» **ASSIGNMENT**: In the entries below, every line with the string "Task" is to be reported.

» **DATA**:
━━━━━━━━━━━━━━━━━━━━
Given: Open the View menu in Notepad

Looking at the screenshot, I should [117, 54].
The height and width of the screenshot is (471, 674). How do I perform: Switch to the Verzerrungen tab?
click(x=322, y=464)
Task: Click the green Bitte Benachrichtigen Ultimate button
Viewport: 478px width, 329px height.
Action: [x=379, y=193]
━━━━━━━━━━━━━━━━━━━━
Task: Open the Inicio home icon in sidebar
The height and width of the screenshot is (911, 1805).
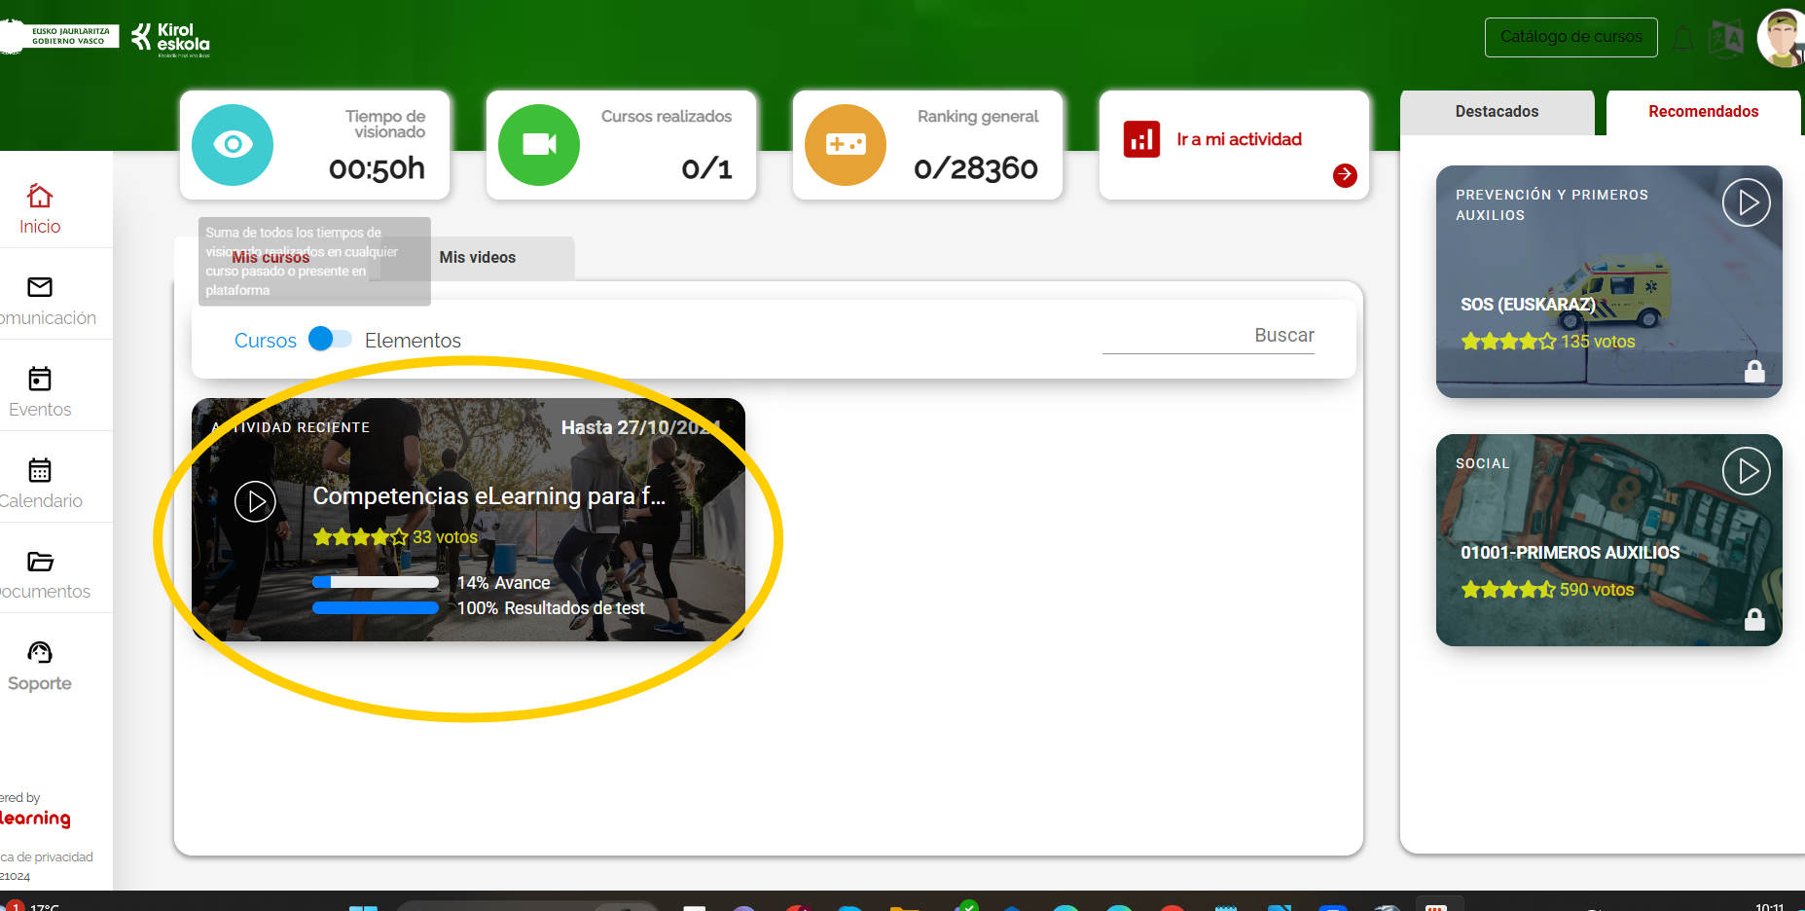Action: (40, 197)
━━━━━━━━━━━━━━━━━━━━
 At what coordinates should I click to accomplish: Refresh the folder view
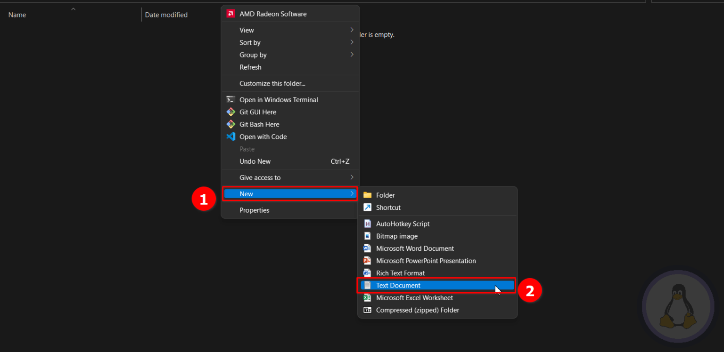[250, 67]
━━━━━━━━━━━━━━━━━━━━
» **ANSWER BOX**:
Task: Click the green Bitte Benachrichtigen Ultimate button
Task: Open the Inicio home icon in sidebar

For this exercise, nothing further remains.